- **WHAT IS NEEDED**: Rewrite the lines of the items below, replacing "How do I perform" with "How can I carry out" and leaving everything else unchanged. Omit the pictures from your answer.

BEGIN

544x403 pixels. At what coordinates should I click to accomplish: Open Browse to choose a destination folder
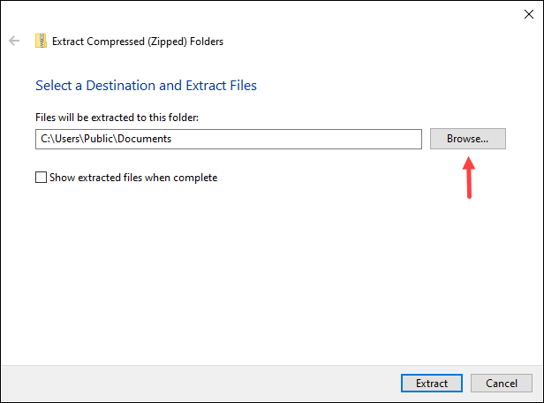point(467,139)
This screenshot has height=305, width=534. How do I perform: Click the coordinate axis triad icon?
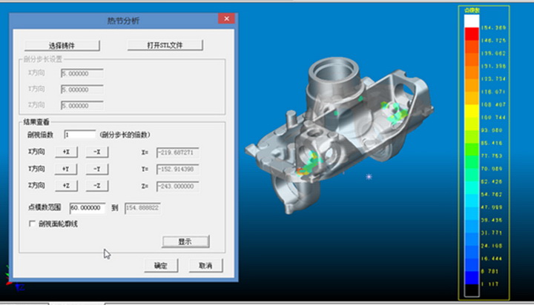point(10,278)
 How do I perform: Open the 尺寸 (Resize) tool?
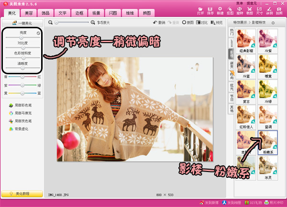[259, 11]
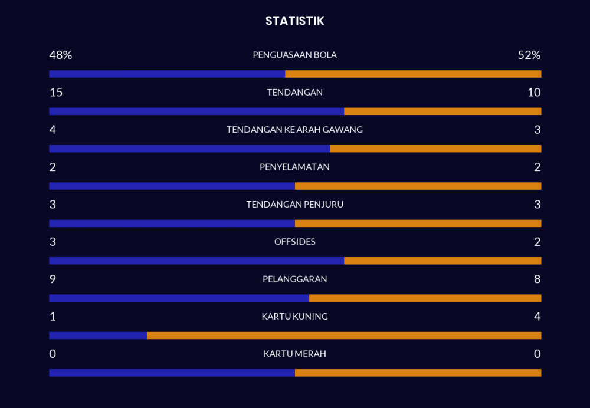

END

- **WORKED ANSWER**:
544x403 pixels. At what coordinates should I click to accomplish: Open Browse to choose a destination folder
point(467,139)
This screenshot has height=305, width=534. How can I carry out: Click the coordinate axis triad icon?
point(10,278)
 How can I carry out: Open the 尺寸 (Resize) tool?
[259, 11]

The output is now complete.